Court of Appeals of Indiana.
Aug 22, 2022
192 N.E.3d 1031 (Ind. App. 2022)

Opinion

Court of Appeals Case No. 21A-CR-2891

08-22-2022

Deborah Louise CLASPELL, Appellant-Defendant, v. STATE of Indiana, Appellee-Plaintiff.


Mathias, Judge, concurring in part and dissenting in part.

[1] I concur in my colleagues’ analysis of the double-jeopardy question. However, I respectfully dissent on the issue of the sufficiency of the evidence underlying the restitution order.

[2] As we have explained:

"[T]he principal purpose of restitution is to vindicate the rights of society and to impress upon the defendant the magnitude of the loss the crime has caused , and that restitution also serves to compensate the victim." Morgan v. State , 49 N.E.3d 1091, 1093-94 (Ind. Ct. App. 2016) (quoting Iltzsch v. State , 981 N.E.2d 55, 56 (Ind. 2013) ). Pursuant to Ind. Code § 35-50-5-3(a)(1), in ordering restitution, a trial court shall consider "property damages of the victim incurred as a result of the crime, based on the actual cost of repair (or replacement if repair is inappropriate)." ...

Accordingly, a restitution order must reflect a loss sustained by the victim "as a direct and immediate result" of the defendant's criminal acts. Rich v. State , 890 N.E.2d 44, 51 (Ind. Ct. App. 2008), trans. denied. The amount of actual loss is a factual matter to be determined upon the presentation of evidence. Id. at 49. We review a trial court's order of restitution for an abuse of discretion. Bockler v. State , 908 N.E.2d 342, 348 (Ind. Ct. App. 2009) ....

Baker v. State , 70 N.E.3d 388, 390 (Ind. Ct. App. 2017) (emphasis added; alteration original to Baker ), trans. denied.

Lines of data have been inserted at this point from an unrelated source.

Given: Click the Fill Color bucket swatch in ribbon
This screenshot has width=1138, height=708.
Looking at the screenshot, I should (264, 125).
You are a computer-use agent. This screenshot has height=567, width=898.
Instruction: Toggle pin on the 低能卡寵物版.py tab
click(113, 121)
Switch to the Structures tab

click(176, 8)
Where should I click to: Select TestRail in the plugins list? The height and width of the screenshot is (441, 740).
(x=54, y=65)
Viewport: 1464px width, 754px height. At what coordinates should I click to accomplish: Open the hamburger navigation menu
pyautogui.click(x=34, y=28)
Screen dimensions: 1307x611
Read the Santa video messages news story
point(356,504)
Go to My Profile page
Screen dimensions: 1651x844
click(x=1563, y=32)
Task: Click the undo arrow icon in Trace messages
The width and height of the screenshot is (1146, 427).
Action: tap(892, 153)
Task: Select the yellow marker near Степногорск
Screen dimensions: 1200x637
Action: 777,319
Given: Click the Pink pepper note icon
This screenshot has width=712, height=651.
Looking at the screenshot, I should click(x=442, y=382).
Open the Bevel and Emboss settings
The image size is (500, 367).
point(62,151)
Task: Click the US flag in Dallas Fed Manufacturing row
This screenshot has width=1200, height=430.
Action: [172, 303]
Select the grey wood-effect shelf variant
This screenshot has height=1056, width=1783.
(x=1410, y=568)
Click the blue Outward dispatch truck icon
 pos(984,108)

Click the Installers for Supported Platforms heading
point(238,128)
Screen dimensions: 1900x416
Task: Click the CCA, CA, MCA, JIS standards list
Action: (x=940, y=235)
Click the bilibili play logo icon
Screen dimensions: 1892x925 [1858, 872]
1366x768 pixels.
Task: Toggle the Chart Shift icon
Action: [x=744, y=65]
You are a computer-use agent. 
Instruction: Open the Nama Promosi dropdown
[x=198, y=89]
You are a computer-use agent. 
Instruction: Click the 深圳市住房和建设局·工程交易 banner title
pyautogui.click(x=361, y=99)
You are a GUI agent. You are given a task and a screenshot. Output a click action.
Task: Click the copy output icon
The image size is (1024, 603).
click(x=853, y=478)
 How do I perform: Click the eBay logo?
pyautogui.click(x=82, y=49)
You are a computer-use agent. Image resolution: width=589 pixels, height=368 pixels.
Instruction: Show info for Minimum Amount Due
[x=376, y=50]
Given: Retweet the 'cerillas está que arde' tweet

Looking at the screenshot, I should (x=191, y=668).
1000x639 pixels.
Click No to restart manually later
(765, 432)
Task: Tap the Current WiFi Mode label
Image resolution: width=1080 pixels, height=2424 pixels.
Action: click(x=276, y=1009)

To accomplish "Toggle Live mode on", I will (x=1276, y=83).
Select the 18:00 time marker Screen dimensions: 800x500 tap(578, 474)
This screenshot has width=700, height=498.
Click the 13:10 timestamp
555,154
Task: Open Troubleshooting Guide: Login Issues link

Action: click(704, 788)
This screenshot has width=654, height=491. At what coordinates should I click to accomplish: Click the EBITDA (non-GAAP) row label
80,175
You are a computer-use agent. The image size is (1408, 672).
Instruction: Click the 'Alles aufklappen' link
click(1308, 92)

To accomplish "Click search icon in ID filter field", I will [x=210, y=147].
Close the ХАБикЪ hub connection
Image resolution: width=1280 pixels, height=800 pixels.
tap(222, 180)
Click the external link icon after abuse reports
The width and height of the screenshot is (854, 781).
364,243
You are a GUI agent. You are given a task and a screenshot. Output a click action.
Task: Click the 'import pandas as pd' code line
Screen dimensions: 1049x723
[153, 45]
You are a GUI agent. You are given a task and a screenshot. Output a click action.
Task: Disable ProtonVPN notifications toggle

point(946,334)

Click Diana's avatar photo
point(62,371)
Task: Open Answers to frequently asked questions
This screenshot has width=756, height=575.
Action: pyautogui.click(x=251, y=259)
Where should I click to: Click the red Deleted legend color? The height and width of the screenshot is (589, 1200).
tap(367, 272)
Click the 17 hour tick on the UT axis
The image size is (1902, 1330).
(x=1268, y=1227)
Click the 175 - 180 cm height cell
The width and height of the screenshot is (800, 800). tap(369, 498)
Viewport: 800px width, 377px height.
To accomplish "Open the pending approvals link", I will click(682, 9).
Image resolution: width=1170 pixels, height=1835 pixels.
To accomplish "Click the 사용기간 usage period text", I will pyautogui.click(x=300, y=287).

[3] A "restitution order must be supported by sufficient evidence of actual loss sustained by the victim of a crime." Garcia v. State , 47 N.E.3d 1249, 1252 (Ind. Ct. App. 2015) (emphasis added), trans. denied. Evidence that leads only to "mere speculation or conjecture" about a victim's actual loss is insufficient to sustain a restitution order. Id. For example, we have held that "estimates" of repair costs "with no additional evidence" of an actual loss are "mere speculation or conjecture." Id.

[4] Here, the only evidence offered by the State of the victims’ losses were two documents. One document was an "estimate" that Porter had suffered about $2,600 in damages to his vehicle, of which Porter would have to pay his $500 insurance deductible. Appellant's App. Vol. 2, pp. 22-24. The other document was Glasper's car insurance declarations page, which showed that she also had a $500 deductible for collisions. Id. at 26.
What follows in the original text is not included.